● Problem:
Go to the line in the entries below that holds "Given: Open the notification center icon" and repeat exactly from there through the line that holds "Image resolution: width=1456", inclusive.

● Supplied material:
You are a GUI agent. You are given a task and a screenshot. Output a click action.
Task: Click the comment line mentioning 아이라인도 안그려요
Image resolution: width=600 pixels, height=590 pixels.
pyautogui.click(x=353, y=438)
* * *
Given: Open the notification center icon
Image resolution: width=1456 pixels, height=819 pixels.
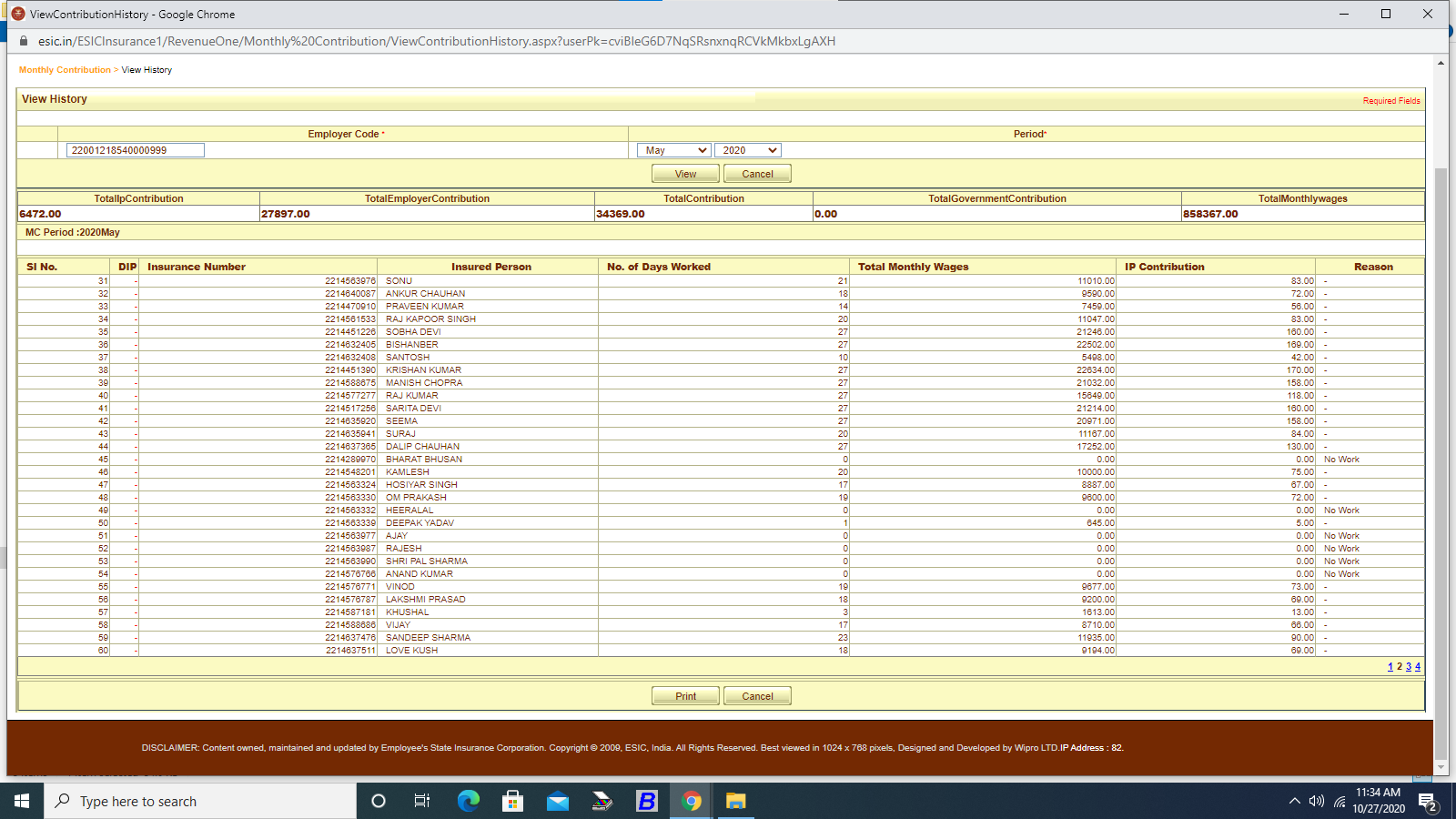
---
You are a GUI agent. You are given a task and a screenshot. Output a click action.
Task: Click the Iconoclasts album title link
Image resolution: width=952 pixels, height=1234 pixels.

● Solution to this task:
Given: Open the notification center icon
Image resolution: width=1456 pixels, height=819 pixels.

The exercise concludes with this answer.